ARTICLE —
---

Dang!!!
It's so stupid how everything goes fine for one half and gets more complicated than a blind guy watching a silent movie.
How did we go from being the best thing to insulting each other pettily and saying shit we don't mean.
I knew it was going to happen at some point but I never thought shit would go like this.
Since that Saturday things just started to drift between us.
I've been noticing but I never thought about it.
I didn't think that was even possible because I knew what we had went beyond that.
I try to move your mind from things but you don't even want to move your mind from them.
You prefer to sit and worry bout insignificant shit thinking you're the only one with complications.
I was the one that lost my virginity to you, how the hell do you think my dad will react when he finds out not even mentioning my mom.
You think I don't worry about that every single day?
You think it's not hard on my side? You think I wanna sit on my ass and watch us drift apart or shift apart? It's almost like you want the fucking breakup but you're thinking you don't want to hurt me.
Well look the fuck around you cause that's exactly what you're doing. I'm fucking emotionally unstable or bipolar if you wanna call it that.
Do you think I like snapping at you? Do you think I do it for fun? What the fuck is wrong with you Jefferson.
I try my best to control myself around people, but with you I feel like I don't even have to try to be anything. You said you loved me for who I am whether the fuck I'm bipolar or emotionally fragile.
But now you're using my weakness against me.
Telling me you wish you could be me for a day to see how much trouble I give you. But guess what, you wouldn't stand two hours of it.
I'm not like you Jeff, I'm not built like you. If you think you can be me and go through what I go through everyday then you're one heck of a strong person
That's what I try to be Jeff a fucking strong person. A person that has to face her fears without thinking bout the what ifs. A person that has to learn about the values of her life.

---

[Dataset items]

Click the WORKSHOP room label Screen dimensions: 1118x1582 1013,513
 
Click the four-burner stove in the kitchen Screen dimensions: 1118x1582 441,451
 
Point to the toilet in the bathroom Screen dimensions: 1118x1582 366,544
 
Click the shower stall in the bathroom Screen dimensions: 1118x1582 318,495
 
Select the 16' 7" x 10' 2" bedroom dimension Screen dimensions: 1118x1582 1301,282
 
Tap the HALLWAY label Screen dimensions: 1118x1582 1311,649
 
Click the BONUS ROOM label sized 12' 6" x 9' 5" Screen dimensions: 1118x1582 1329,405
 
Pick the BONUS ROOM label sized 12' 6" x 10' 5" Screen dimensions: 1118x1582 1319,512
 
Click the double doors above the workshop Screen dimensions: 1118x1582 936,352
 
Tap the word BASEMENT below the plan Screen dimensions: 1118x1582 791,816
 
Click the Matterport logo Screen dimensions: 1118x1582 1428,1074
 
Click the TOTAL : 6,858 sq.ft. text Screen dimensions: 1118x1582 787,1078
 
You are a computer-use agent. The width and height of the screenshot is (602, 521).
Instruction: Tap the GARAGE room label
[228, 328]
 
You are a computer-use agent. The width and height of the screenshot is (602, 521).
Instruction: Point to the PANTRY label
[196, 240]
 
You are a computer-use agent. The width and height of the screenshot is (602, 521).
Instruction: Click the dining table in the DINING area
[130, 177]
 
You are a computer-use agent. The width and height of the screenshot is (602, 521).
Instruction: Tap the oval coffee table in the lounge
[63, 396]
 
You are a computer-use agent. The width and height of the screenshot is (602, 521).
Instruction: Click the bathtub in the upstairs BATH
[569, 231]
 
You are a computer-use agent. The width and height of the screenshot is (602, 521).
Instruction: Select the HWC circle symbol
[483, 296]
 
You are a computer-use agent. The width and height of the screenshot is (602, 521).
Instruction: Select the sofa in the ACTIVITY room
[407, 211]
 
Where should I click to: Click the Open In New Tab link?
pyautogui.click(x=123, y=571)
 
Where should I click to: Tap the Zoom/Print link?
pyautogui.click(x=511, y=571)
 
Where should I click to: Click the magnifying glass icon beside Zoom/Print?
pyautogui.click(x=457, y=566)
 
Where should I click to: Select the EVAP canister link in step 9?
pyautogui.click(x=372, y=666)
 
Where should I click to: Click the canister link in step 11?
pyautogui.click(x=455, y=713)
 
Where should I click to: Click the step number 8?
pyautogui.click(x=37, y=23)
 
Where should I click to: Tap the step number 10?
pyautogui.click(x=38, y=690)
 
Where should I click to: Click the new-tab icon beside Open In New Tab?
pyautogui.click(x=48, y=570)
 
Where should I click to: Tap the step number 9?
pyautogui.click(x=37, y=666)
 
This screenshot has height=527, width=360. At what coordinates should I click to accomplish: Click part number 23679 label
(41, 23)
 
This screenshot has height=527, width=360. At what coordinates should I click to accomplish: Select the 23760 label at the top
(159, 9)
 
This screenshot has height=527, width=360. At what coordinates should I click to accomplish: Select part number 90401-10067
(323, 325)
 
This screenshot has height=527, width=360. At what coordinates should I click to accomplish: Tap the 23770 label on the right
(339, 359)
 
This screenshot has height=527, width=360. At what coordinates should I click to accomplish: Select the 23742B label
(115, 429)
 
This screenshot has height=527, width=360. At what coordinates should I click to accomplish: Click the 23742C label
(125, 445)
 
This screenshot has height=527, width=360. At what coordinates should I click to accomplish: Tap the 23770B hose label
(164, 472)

---

WORK TO DO —
1. According to the letter, since which day did things start to drift between the writer and Jefferson?
2. Retype the stretch of the letter from "It's so stupid" through "went beyond that.".

ANSWERS GIVEN —
1. Since that Saturday.

2.
It's so stupid how everything goes fine for one half and gets more complicated than a blind guy watching a silent movie.
How did we go from being the best thing to insulting each other pettily and saying shit we don't mean.
I knew it was going to happen at some point but I never thought shit would go like this.
Since that Saturday things just started to drift between us.
I've been noticing but I never thought about it.
I didn't think that was even possible because I knew what we had went beyond that.